DILLI -- Tekanan terhadap Australia atas kegiatan spionasenya di kawasan terus berlanjut. Kini giliran Timor Leste menuduh kegiatan spionase Australia itu juga mengganggu ruang kabinetnya demi keuntungan komersial. Timor Leste juga mengancam akan membatalkan kesepakatan yang berpotensi menguntungkan Australia miliaran dolar atas sejumlah royalti.
Figur senior di pemerintahan Timor Leste mengatakan Badan Intelejen Australia (ASIS) diam-diam merekam jajaran menteri Timor Leste dan pejabat di Dili pada tahun 2004.

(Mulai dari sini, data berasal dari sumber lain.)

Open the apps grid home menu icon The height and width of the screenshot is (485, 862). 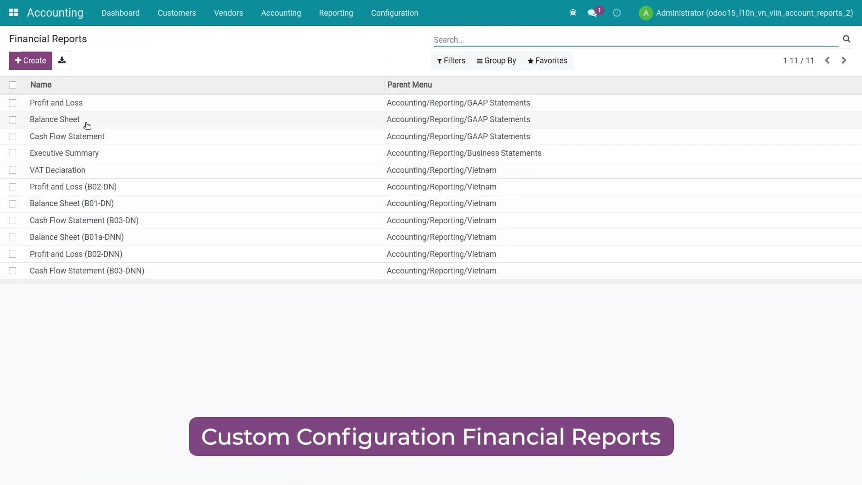[13, 13]
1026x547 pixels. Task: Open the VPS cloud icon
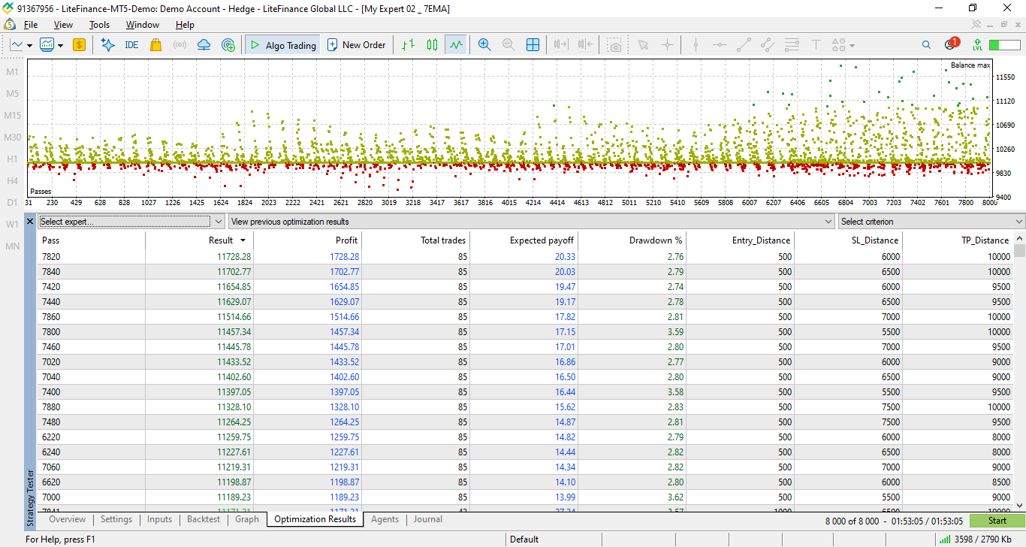(x=204, y=45)
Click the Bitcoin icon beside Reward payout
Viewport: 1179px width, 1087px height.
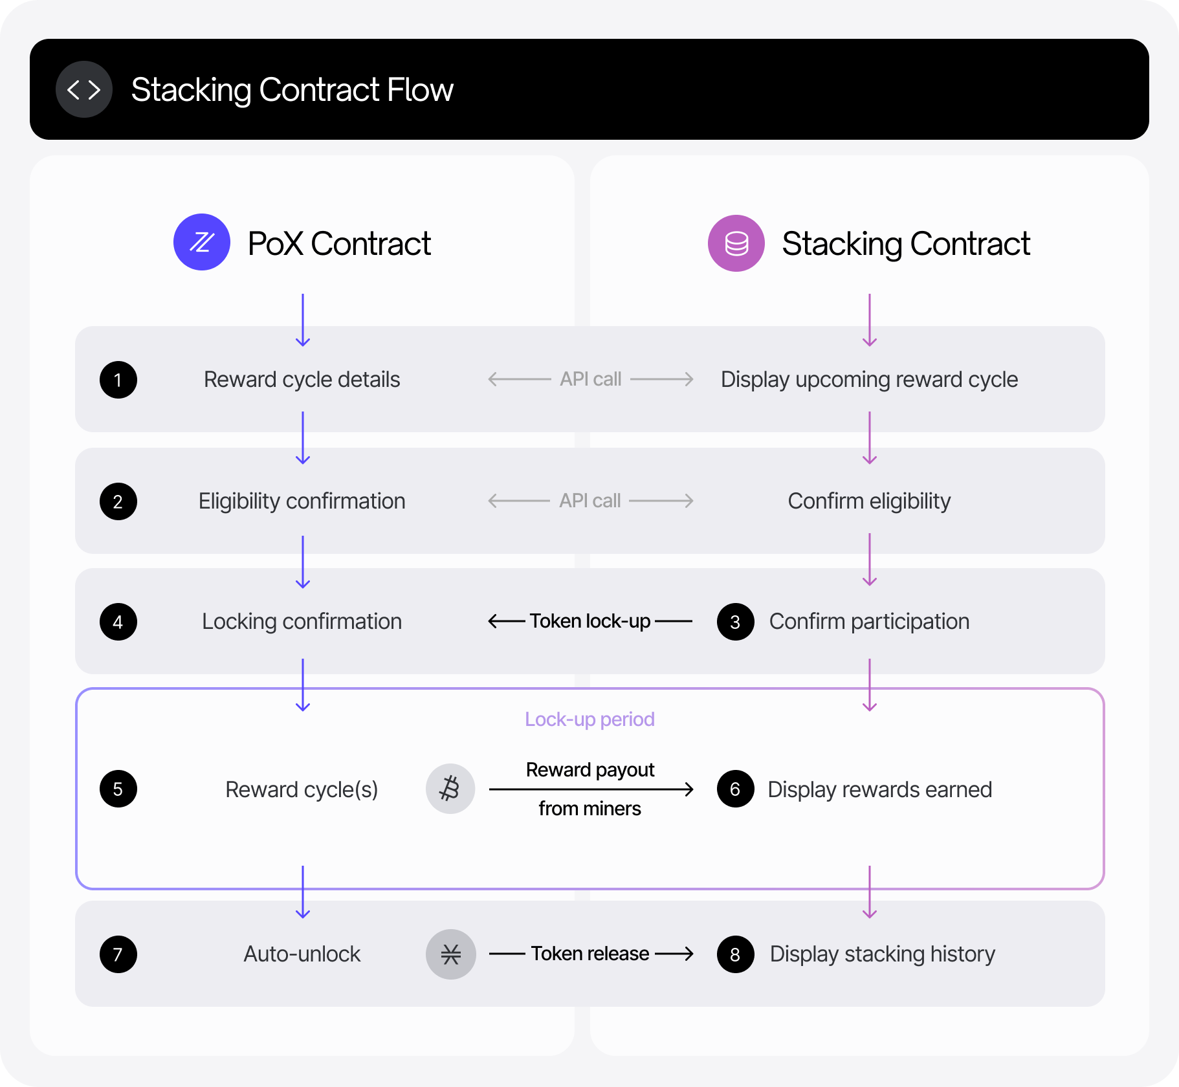point(450,789)
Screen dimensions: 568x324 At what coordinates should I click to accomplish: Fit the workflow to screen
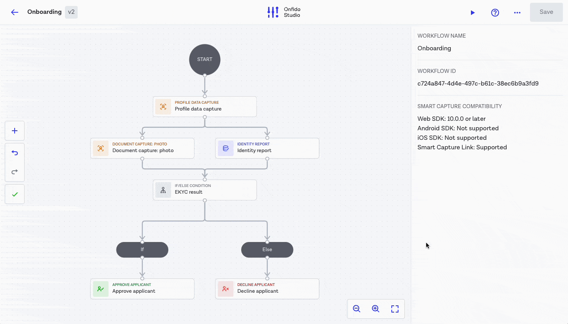point(395,309)
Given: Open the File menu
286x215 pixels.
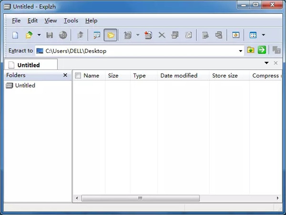Looking at the screenshot, I should [16, 21].
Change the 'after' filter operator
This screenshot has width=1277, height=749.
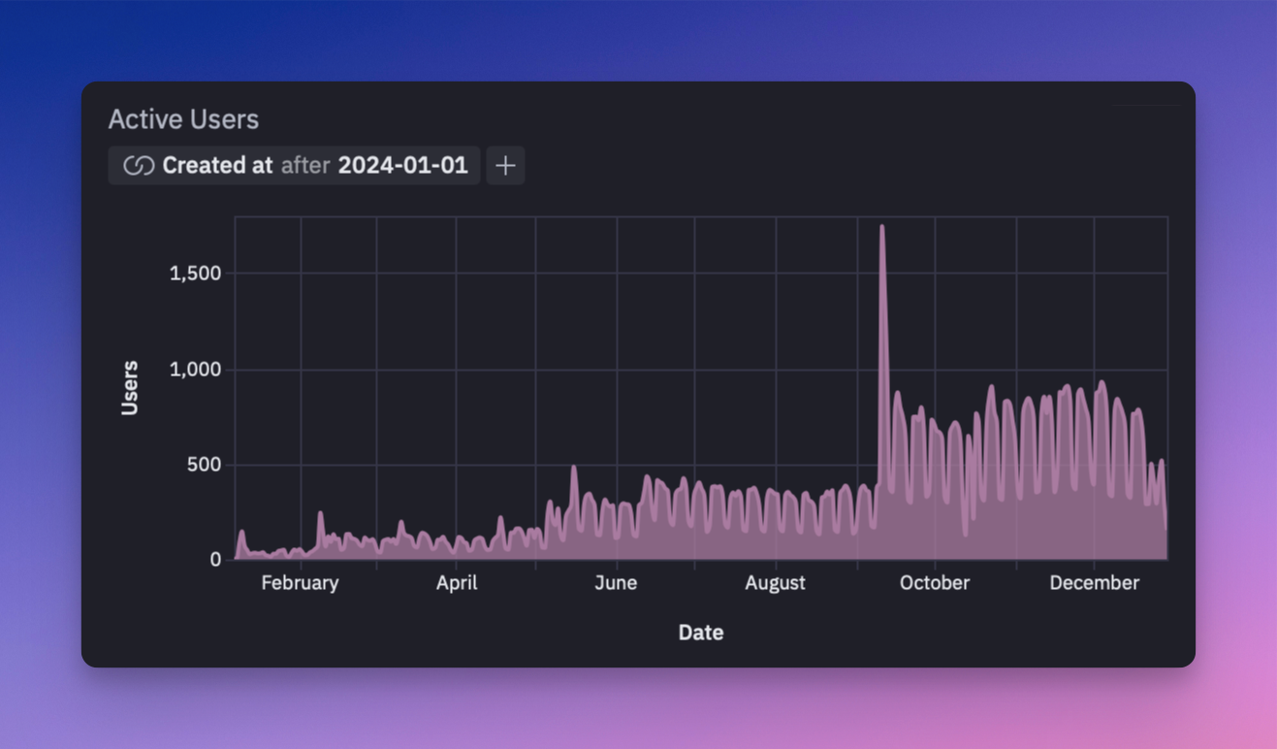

Ini bukan pertama kalinya tuduhan itu diungkapkan, tetapi Agio Pereira - orang yang diperkirakan akan menjadi perdana menteri Timor Leste berikutnya - adalah pemimpin yang paling menonjol untuk menyuarakan tuduhan itu ke publik.
Pada tahun 2006 pemerintah Howard menandatangani perjanjian Pengaturan Maritim tertentu di Laut Timor (CMATS) dengan Timor Leste.
Kedua negara sepakat untuk saling berbagi 50-50 dari sekitar $ 40 miliar pendapatan dari pengembangan gas, tetapi Timor kini berselisih atas perjanjian itu, sebagian karena spionase.
Pereira mengatakan penyadapan terjadi selama negosiasi perjanjian CMATS, dan itu telah memberikan keuntungan besar bagi Australia.
"Insider trading yang dilakukan Australia adalah kejahatan. Dan ketika Anda menyadap evaluasi tim negosiasi mengenai dampak dari negosiasi yang mereka lakukan, Anda akan memiliki keuntungan," katanya.
"Ini lebih dari tidak adil, aksi penyadapan selama negosiasi perjanjian itu benar-benar menciptakan kerugian yang luar biasa di pihak yang lain (Timor Leste) dan menurut hukum internasional, Konvensi Wina dan hukum perjanjian, anda harus bernegosiasi dengan itikad baik."
Sementara menolak memberikan bukti tuduhan, ia mengatakan Timor Leste telah memutuskan untuk membawa kasus itu ke panel arbitrase di Den Haag pada bulan Desember mendatang.
Seorang pengacara yang bekerja pada kasus ini mengatakan sidang pendahuluan akan digelar sebelum pengadilan arbitrase permanen minggu depan.